De acordo com a PF, o braço direito de Stoppe Junior chegou a listar, em uma conversa, uma série de números telefônicos que, segundo ele, estariam grampeados em uma investigação do Ministério Público Estadual do Amazonas sobre as atividades do grupo.

Tombo na Faria Lima

Créditos de carbono emitidos por empresas de Ricardo Stoppe Junior foram comprados por multinacionais e players importantes da Faria Lima. No caso do mercado financeiro, o fundo AZ Quest Luna, gerido pela AZ Quest e administrado pela XP Investimentos, era investidor de 5,7% do Caetê Fiagro, administrado pela Vortx, que, por sua vez, havia feito aportes em ativos lastreados na Stoppe Ltda., que pertence ao empresário preso. Na semana da operação, perdeu mais de 10% em valor de mercado.

Já entre multinacionais, nomes como Gol, Boeing e Nestlé compraram créditos de carbono lastreados em projetos de Stoppe Junior. Segundo apurou o Metrópoles, assim como no mercado financeiro, empresas como essas também não fazem negócios diretamente com o empresário, e compraram créditos por meio da contratação de intermediárias.
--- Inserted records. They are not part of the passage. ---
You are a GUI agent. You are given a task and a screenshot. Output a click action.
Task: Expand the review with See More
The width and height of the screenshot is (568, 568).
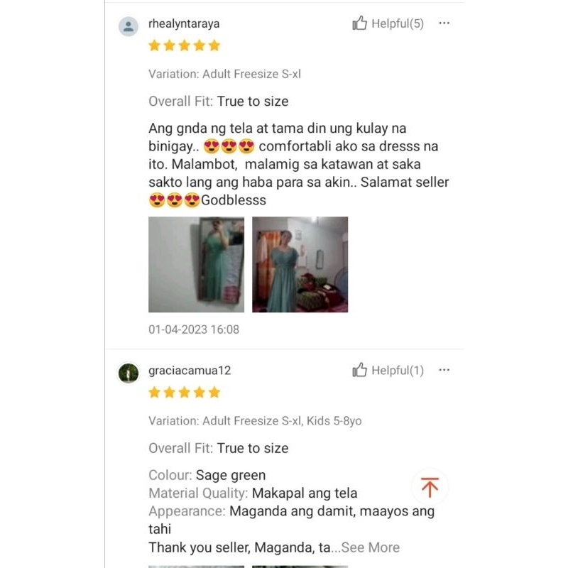(x=370, y=547)
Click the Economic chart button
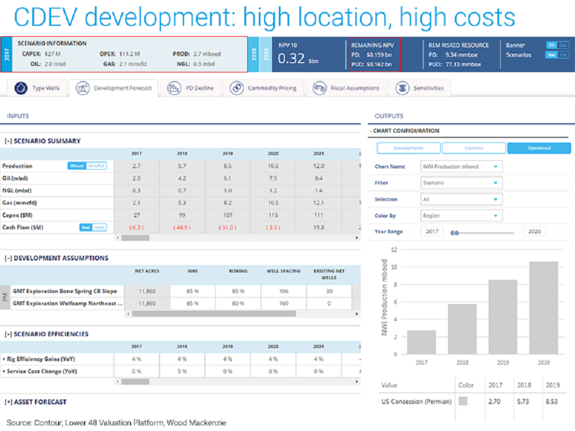 pyautogui.click(x=474, y=148)
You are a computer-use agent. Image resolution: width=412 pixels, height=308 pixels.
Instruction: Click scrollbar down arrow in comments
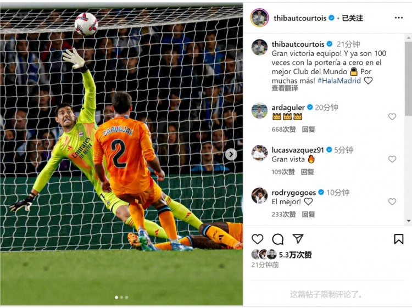pos(409,221)
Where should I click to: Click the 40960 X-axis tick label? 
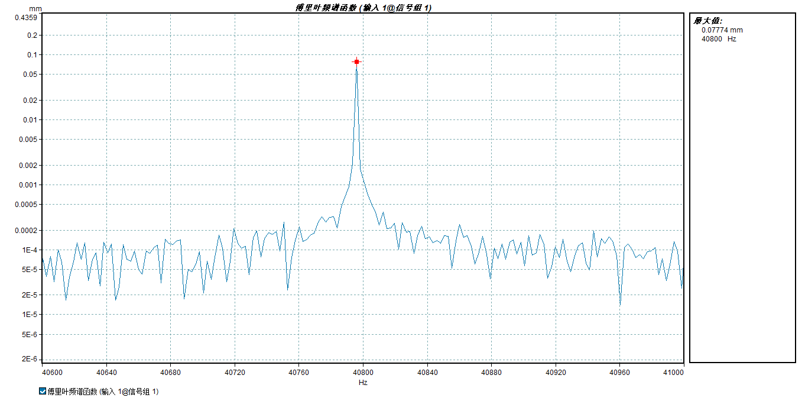click(x=619, y=373)
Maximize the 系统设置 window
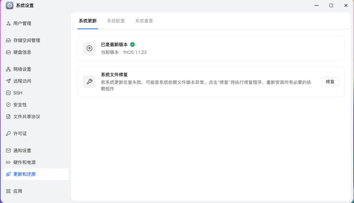This screenshot has width=354, height=203. 331,5
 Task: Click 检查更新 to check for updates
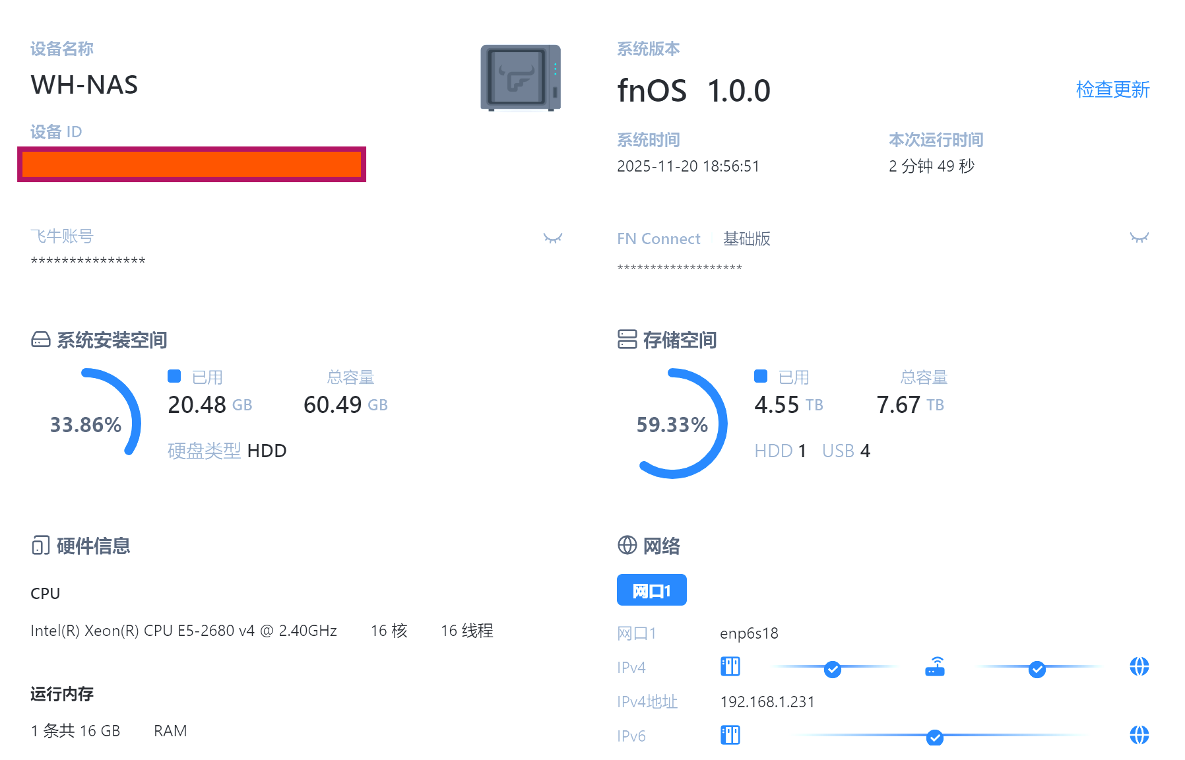(1112, 90)
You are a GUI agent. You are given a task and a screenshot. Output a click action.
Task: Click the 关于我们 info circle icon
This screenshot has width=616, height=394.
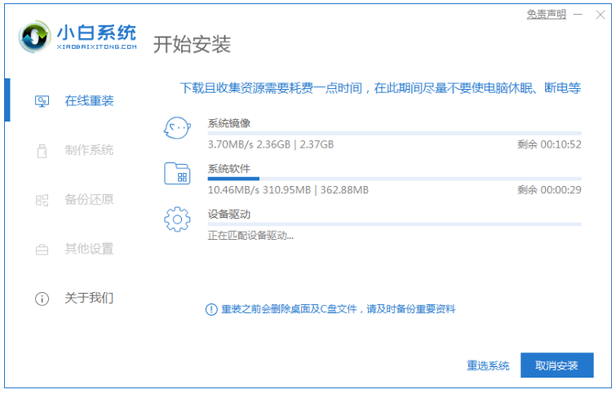tap(42, 299)
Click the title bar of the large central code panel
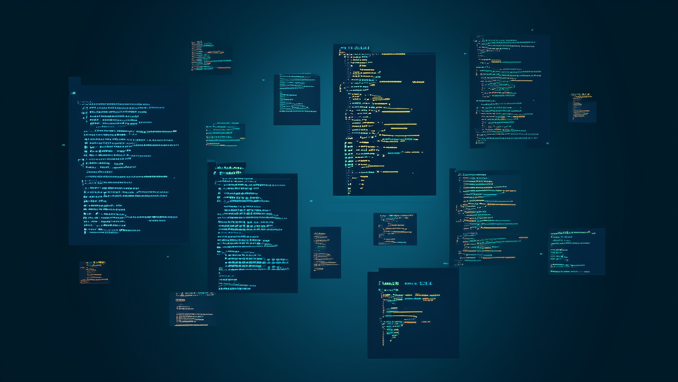Viewport: 678px width, 382px height. click(x=354, y=47)
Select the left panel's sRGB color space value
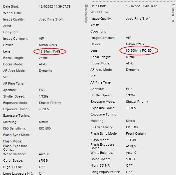176x175 pixels. pyautogui.click(x=43, y=160)
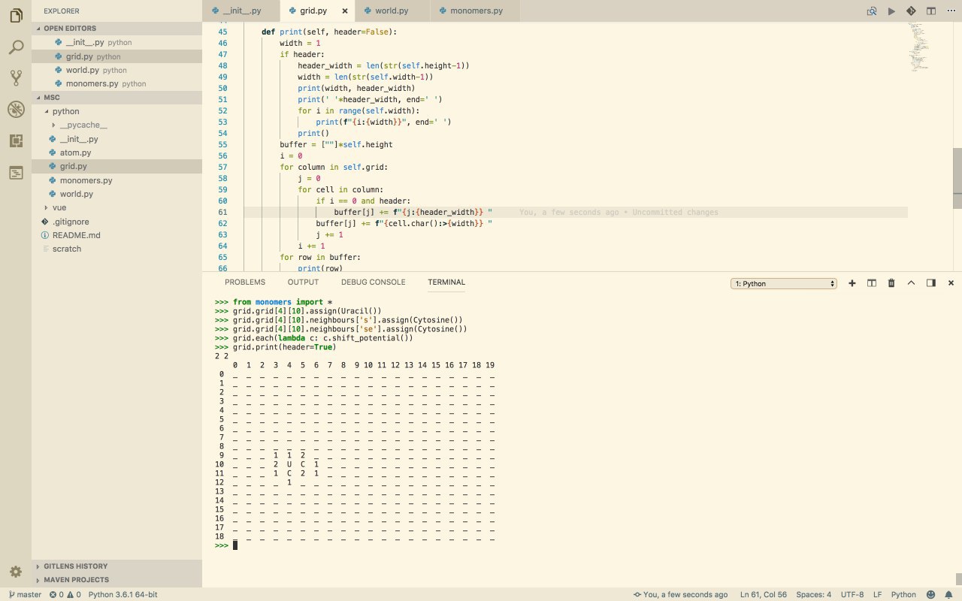Open the Source Control view
The width and height of the screenshot is (962, 601).
[16, 78]
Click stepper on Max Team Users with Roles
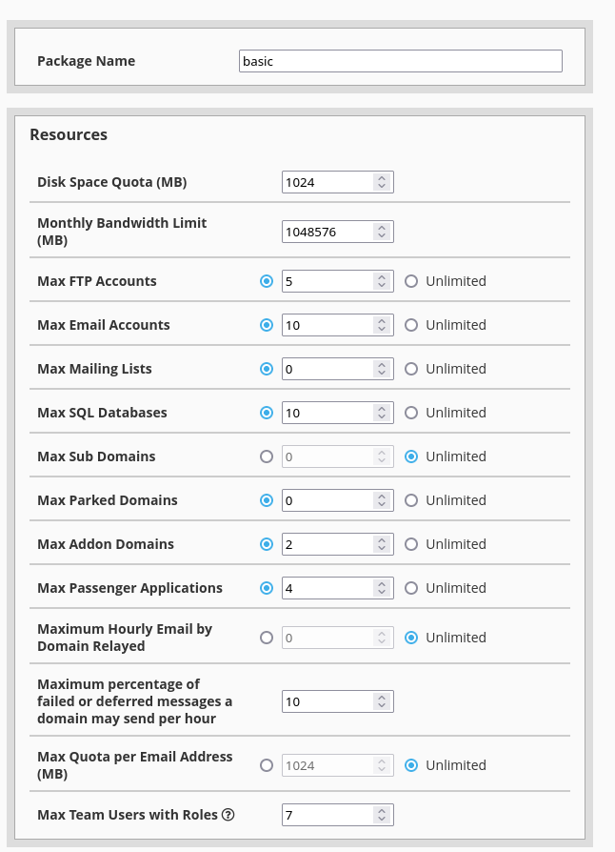The height and width of the screenshot is (852, 615). tap(382, 815)
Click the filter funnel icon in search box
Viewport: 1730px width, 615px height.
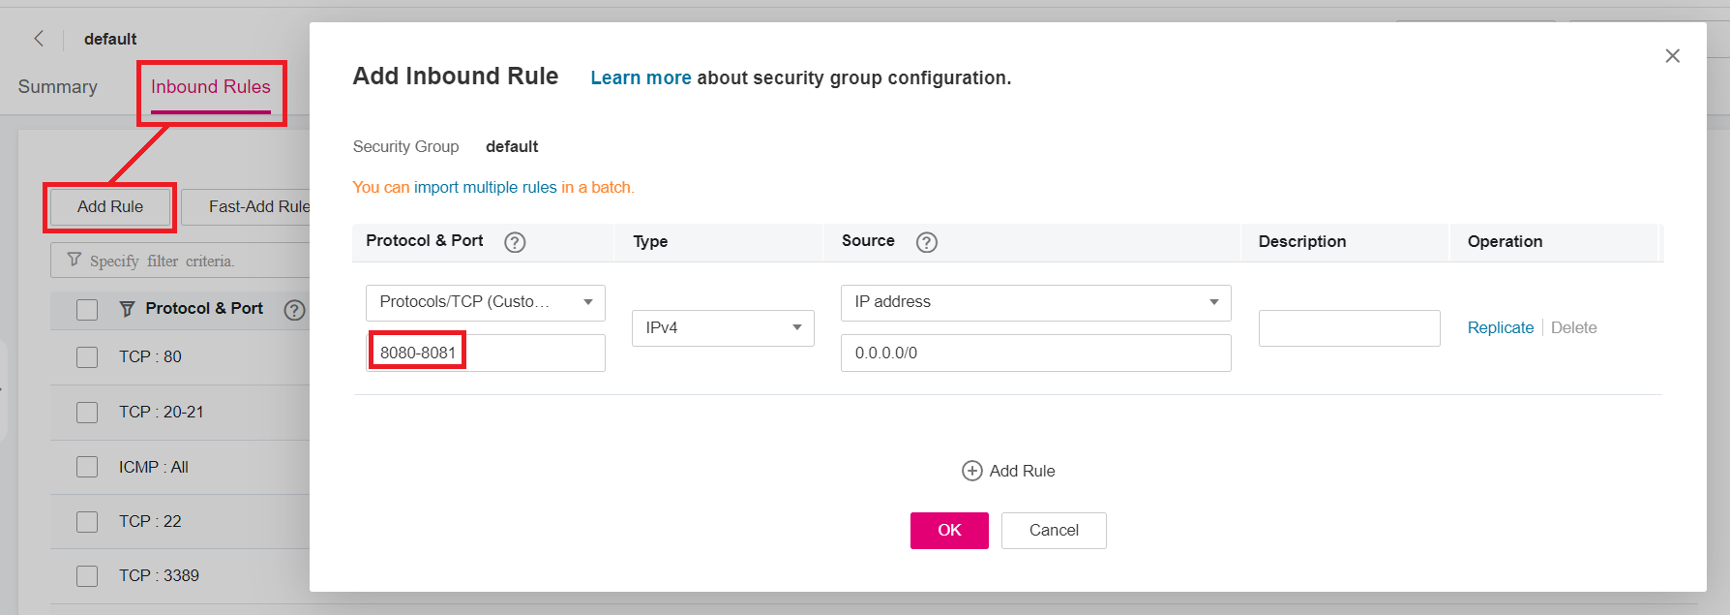coord(75,261)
Por meio de nota, a Boeing afirma que “está monitorando a situação” e que “adquire compensações de carbono por meio de uma agência reconhecida globalmente para acessar projetos registrados em três órgãos de padronização amplamente reconhecidos”. As demais empresas não se manifestaram ou não foram localizadas.

A XP e a AZ Quest não se manifestaram. Em comunicado ao mercado, elas afirmaram que “estão acompanhando o desenrolar dos acontecimentos e estudando as medidas cabíveis a serem adotadas para resguardar os interesses do Fundo e de seus cotistas”. “Novas informações serão divulgadas ao mercado e aos cotistas do
Fundo tão logo estejam disponíveis”, afirmaram. Procurada, a Vortx não se manifestou.

A defesa do empresário Ricardo Stoppe Junior também não foi localizada pela reportagem. O espaço seque aberto para manifestação.